-- Opening Marker --

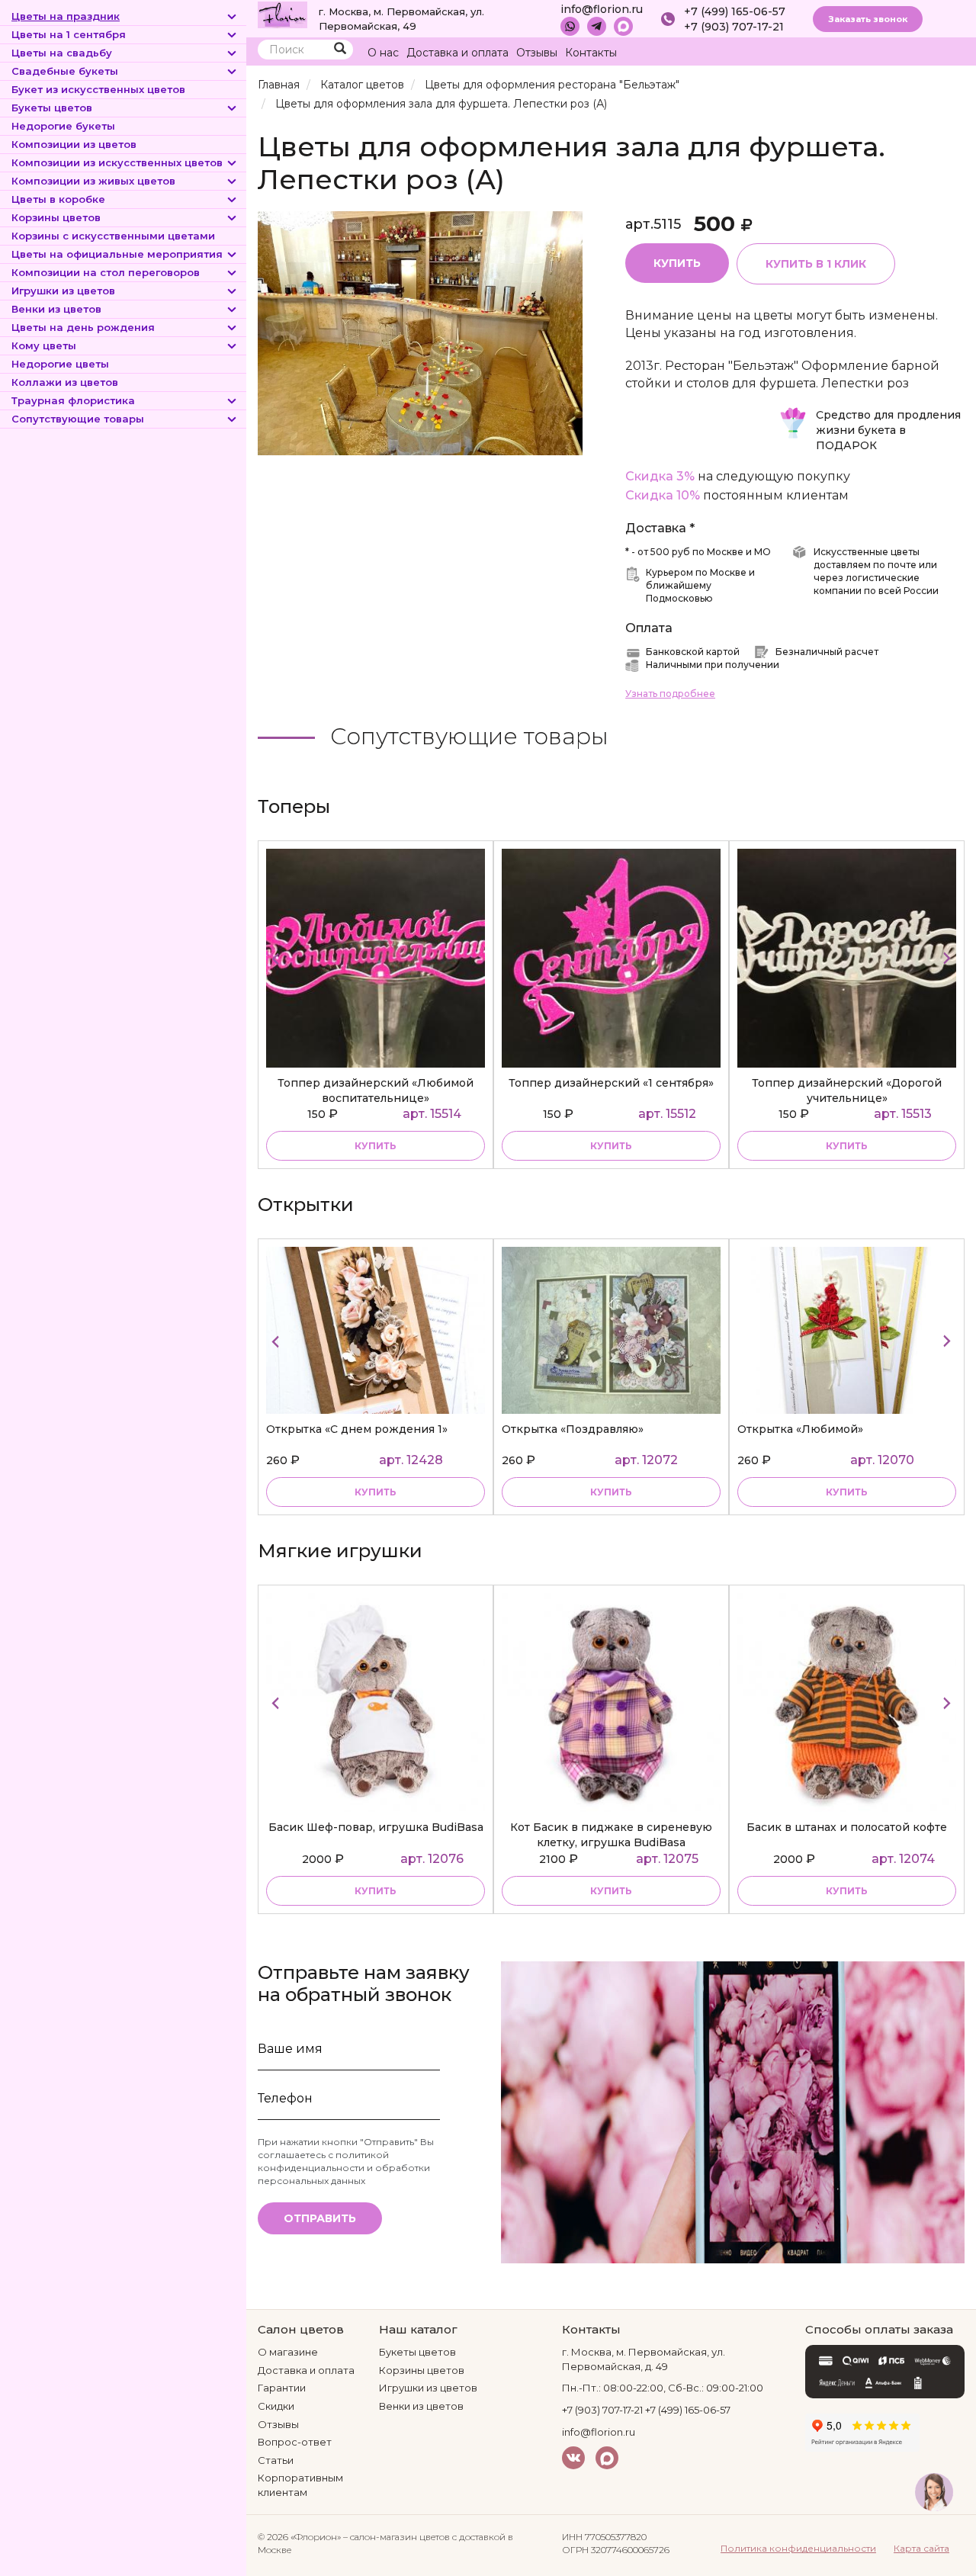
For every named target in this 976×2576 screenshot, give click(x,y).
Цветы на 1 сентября (68, 34)
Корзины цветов (56, 217)
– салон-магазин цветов (396, 2536)
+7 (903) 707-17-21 (734, 27)
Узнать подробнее (670, 693)
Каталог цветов (362, 85)
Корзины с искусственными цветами (113, 236)
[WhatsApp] (570, 26)
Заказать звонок (867, 19)
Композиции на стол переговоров (105, 272)
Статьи (276, 2460)
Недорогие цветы (60, 364)
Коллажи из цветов (64, 382)
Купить (677, 263)
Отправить (320, 2218)
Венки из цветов (56, 309)
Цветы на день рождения (83, 327)
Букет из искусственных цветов (98, 89)
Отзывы (536, 52)
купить (375, 1145)
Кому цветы (43, 345)
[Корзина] (922, 53)
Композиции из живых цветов (93, 181)
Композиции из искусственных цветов (117, 162)
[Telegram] (596, 26)
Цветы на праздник (65, 16)
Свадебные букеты (64, 71)
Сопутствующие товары (77, 419)
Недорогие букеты (63, 126)
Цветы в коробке (58, 199)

-- Closing Marker --

[ABOUT THIS EXERCISE]:
Pictures stay out; output the lines from the top of the listing above through the line containing "Корзины с искусственными цветами (113, 236)", exactly as they stand.

[TASK RESULT]:
For every named target in this 976×2576 screenshot, give click(x,y).
Цветы на 1 сентября (68, 34)
Корзины цветов (56, 217)
– салон-магазин цветов (396, 2536)
+7 (903) 707-17-21 (734, 27)
Узнать подробнее (670, 693)
Каталог цветов (362, 85)
Корзины с искусственными цветами (113, 236)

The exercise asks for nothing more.